╭─ Dataset excerpts

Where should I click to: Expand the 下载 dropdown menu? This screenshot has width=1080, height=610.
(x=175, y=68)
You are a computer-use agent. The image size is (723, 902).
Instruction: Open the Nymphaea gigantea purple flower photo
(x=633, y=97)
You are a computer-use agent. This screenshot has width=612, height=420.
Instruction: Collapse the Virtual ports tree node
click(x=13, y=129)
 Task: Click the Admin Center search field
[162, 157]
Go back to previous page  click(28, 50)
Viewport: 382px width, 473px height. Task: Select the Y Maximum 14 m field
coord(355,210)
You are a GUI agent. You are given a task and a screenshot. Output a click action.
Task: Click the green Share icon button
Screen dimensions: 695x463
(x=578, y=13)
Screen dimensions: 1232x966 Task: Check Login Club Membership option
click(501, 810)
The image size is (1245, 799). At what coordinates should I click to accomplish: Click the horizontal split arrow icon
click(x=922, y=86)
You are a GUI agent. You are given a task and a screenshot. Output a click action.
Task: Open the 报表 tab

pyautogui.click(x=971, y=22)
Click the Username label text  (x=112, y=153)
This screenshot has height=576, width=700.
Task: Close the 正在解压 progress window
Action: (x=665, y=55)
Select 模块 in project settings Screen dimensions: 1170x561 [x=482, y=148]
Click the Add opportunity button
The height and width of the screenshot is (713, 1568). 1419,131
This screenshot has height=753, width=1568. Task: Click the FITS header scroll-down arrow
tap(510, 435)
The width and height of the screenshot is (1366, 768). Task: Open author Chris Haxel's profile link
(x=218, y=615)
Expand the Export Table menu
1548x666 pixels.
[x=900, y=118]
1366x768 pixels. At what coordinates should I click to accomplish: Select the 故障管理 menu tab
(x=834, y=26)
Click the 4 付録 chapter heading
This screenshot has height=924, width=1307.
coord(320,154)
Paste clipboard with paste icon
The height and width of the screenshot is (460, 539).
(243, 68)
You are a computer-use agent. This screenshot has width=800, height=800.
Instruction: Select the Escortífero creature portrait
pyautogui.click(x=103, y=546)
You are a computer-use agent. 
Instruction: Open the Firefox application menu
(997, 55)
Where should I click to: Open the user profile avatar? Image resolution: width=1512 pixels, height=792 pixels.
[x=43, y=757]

╰─

# The task
Which lines run from the one containing "This screenshot has height=924, width=1307." to the end of the entries above? Quote exactly those, and only those.

# Response to the task
This screenshot has height=924, width=1307.
coord(320,154)
Paste clipboard with paste icon
The height and width of the screenshot is (460, 539).
(243, 68)
You are a computer-use agent. This screenshot has width=800, height=800.
Instruction: Select the Escortífero creature portrait
pyautogui.click(x=103, y=546)
You are a computer-use agent. 
Instruction: Open the Firefox application menu
(997, 55)
Where should I click to: Open the user profile avatar? Image resolution: width=1512 pixels, height=792 pixels.
[x=43, y=757]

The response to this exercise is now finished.